Raw data.
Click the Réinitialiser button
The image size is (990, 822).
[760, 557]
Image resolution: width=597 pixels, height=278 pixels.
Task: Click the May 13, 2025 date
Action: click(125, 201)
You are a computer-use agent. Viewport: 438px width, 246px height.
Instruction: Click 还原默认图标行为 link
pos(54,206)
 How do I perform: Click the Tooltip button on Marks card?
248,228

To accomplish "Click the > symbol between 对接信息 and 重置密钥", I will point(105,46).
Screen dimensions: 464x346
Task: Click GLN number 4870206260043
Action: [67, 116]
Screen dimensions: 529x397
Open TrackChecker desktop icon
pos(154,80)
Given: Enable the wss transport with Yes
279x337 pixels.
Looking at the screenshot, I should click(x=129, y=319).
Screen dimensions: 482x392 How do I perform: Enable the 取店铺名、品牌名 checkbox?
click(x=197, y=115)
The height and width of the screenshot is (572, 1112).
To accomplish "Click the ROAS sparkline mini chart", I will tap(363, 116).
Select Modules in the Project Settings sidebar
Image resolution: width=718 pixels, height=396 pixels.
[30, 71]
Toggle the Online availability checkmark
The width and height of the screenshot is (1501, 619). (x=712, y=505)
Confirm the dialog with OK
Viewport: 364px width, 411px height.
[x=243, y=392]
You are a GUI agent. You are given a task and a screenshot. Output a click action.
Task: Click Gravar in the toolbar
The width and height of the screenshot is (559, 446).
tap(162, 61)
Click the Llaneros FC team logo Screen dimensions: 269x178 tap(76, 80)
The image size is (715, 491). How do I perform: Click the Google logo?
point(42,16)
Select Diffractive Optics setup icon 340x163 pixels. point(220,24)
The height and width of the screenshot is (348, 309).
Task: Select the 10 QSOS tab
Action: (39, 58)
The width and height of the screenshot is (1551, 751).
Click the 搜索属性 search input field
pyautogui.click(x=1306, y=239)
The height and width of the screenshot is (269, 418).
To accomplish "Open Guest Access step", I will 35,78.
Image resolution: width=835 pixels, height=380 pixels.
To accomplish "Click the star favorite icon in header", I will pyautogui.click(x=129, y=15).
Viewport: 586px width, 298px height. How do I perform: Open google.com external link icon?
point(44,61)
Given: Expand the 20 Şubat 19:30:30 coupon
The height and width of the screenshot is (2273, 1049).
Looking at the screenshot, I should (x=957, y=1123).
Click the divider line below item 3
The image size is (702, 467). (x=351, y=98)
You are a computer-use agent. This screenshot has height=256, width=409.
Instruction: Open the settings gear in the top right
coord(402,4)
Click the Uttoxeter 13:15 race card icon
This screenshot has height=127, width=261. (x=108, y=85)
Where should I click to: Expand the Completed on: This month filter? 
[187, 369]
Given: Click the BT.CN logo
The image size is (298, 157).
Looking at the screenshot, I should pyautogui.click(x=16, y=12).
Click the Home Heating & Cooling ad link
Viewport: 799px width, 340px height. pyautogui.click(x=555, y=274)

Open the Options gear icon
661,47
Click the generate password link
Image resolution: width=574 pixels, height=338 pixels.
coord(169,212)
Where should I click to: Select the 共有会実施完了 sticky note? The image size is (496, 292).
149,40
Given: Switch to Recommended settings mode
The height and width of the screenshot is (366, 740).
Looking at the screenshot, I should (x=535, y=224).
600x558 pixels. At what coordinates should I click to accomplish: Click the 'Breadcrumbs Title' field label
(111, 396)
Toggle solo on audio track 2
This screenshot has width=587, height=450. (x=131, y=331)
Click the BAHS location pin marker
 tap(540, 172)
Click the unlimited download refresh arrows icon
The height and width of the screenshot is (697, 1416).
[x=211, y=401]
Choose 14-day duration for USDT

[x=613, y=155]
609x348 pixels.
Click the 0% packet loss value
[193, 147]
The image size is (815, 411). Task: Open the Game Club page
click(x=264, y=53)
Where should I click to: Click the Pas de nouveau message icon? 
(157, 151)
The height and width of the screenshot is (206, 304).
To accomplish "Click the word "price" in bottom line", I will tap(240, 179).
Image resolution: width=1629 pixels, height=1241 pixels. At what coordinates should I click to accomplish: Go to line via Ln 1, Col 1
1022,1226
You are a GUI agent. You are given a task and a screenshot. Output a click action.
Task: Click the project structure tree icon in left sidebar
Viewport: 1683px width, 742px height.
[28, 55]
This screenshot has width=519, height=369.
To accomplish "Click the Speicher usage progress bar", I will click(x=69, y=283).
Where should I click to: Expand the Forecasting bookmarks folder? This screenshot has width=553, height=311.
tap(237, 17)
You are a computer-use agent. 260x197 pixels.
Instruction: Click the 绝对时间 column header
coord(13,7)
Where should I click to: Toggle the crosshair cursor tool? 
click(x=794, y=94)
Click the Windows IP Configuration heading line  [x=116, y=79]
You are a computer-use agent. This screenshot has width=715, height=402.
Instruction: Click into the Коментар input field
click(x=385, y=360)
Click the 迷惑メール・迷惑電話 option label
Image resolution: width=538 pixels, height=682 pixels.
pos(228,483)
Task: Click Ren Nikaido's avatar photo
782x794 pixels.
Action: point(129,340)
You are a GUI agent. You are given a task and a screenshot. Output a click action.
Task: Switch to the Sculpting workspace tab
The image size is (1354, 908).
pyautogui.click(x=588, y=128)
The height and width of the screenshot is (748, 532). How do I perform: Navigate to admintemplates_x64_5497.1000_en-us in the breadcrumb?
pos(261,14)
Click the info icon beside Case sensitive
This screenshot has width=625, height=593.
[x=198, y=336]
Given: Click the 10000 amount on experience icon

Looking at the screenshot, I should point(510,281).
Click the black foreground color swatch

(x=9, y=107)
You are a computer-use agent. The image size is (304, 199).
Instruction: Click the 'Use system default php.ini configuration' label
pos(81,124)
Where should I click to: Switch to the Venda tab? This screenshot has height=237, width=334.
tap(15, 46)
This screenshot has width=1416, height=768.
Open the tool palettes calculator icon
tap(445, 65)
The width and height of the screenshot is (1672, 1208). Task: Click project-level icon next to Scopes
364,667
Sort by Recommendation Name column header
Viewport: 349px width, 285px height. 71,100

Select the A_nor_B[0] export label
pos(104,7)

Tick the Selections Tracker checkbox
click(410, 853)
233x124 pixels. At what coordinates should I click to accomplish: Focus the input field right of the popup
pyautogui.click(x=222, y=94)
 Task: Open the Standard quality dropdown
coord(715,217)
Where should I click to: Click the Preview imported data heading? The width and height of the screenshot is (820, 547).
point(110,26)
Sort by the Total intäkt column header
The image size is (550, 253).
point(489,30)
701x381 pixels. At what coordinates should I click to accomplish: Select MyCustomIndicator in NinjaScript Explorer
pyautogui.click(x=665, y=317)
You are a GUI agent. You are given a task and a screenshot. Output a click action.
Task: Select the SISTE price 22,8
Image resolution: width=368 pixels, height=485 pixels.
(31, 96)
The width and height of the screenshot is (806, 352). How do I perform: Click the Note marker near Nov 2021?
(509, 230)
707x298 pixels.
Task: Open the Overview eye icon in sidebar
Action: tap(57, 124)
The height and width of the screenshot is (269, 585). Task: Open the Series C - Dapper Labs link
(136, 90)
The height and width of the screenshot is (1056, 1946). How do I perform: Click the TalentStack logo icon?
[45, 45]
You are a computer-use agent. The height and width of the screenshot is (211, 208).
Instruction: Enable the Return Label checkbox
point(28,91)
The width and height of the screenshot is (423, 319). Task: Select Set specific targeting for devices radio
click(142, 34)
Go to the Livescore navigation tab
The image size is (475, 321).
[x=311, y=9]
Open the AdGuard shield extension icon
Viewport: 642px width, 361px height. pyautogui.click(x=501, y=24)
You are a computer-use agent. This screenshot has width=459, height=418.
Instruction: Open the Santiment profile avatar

Problem description.
Report each line of the items above that contains the string "point", copying every such line in full. Case counts.

Solution for this problem.
To accomplish "Click the > symbol between 对接信息 and 重置密钥", I will point(105,46).
point(42,16)
Select Diffractive Optics setup icon 340x163 pixels. point(220,24)
point(44,61)
Action: point(129,340)
Looking at the screenshot, I should point(510,281).
point(110,26)
point(489,30)
point(28,91)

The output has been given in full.